I wonder how long the sent will go on working inside the vacuum cleaner?

Cheers:thumb:


----------



## sistersvisions (Jul 28, 2010)

I just stick mine in the airing cupboard...:thumb:


----------



## Car Air Freshener Shop (May 15, 2009)

rayner said:


> Huh well so simple and obvious now you say. Great tip
> thanks
> 
> I wonder how long the sent will go on working inside the vacuum cleaner?
> ...


Guess it depends on how often you vacuum(A few packs of hobnobs could turn that job in to a daily task for a while!)

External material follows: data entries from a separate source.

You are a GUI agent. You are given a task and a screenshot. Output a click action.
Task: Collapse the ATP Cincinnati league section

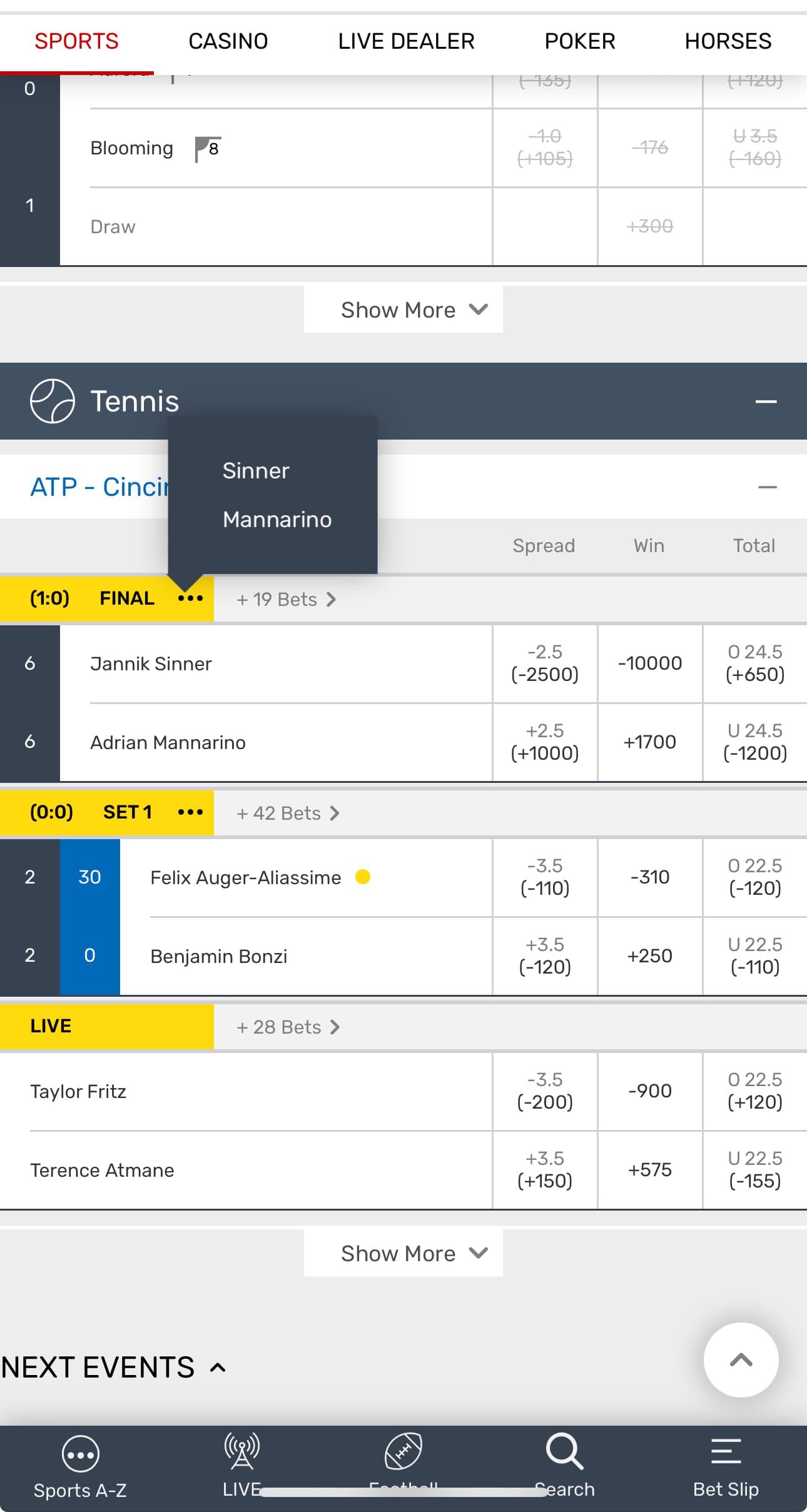coord(767,487)
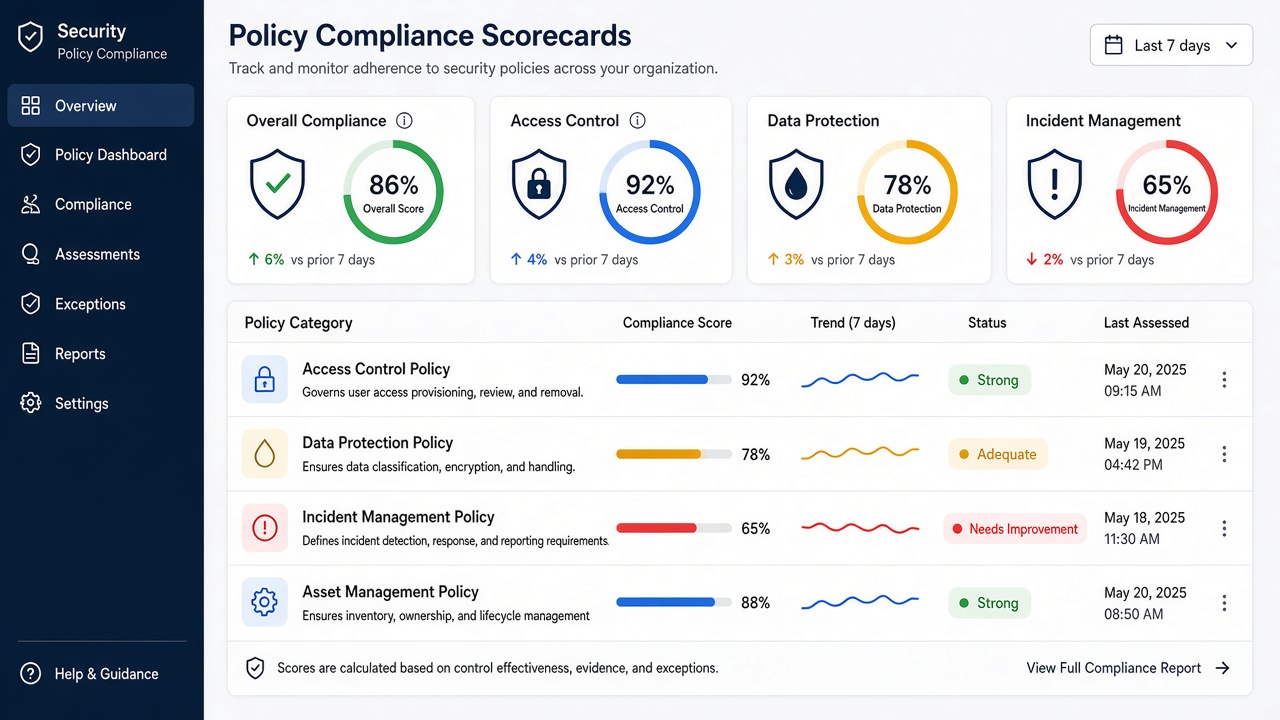Click the Incident Management 65% donut chart
Viewport: 1280px width, 720px height.
pyautogui.click(x=1167, y=192)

Guess it would also depend on what air freshener you're using. Then there's how many and how old the air freshener actually is


----------



## cheekymonkey (Mar 15, 2008)

a trick with the ones that have a bottle and clip to your air vent is instead of buying a refill, fill it your self with such things as aftershave or any liquid airfreshner. works out a lot cheaper :thumb:


----------



## VenomUK (Oct 13, 2011)

That's not a bad idea. Mines nearing the end of its life so its next new home is giving to be the dyson.


----------



## Guest (Dec 16, 2012)

i found about 5-10ml of warm/hot water per block can bring back the smell for a bit as well.


----------



## Rayner (Aug 16, 2012)

Car Air Freshener Shop said:


> Guess it depends on how often you vacuum(A few packs of hobnobs could turn that job in to a daily task for a while!)
> 
> Guess it would also depend on what air freshener you're using. Then there's how many and how old the air freshener actually is


Yeah I realise that, stupid question really. The sort of thing I should of said in my head


----------



## Samh92 (Aug 30, 2012)

I don't think my auto finesse sweet shop with fit in the vac?


----------



## kev999 (Feb 16, 2007)

Auto finesse one should be in the vac as it only lasted about a week.


----------



## InfinityLoop (Feb 11, 2013)

Got a load of cherry California Scents lying in a box! Jeez my house will be cherry smelling tonight when I tackle the stairs!


----------



## johnnyguitar (Mar 24, 2010)

cheekymonkey said:


> a trick with the ones that have a bottle and clip to your air vent is instead of buying a refill, fill it your self with such things as aftershave or any liquid airfreshner. works out a lot cheaper :thumb:


I wouldn't refill with aftershave at whatever the prices work out to be per 100ml, could work out very expensive.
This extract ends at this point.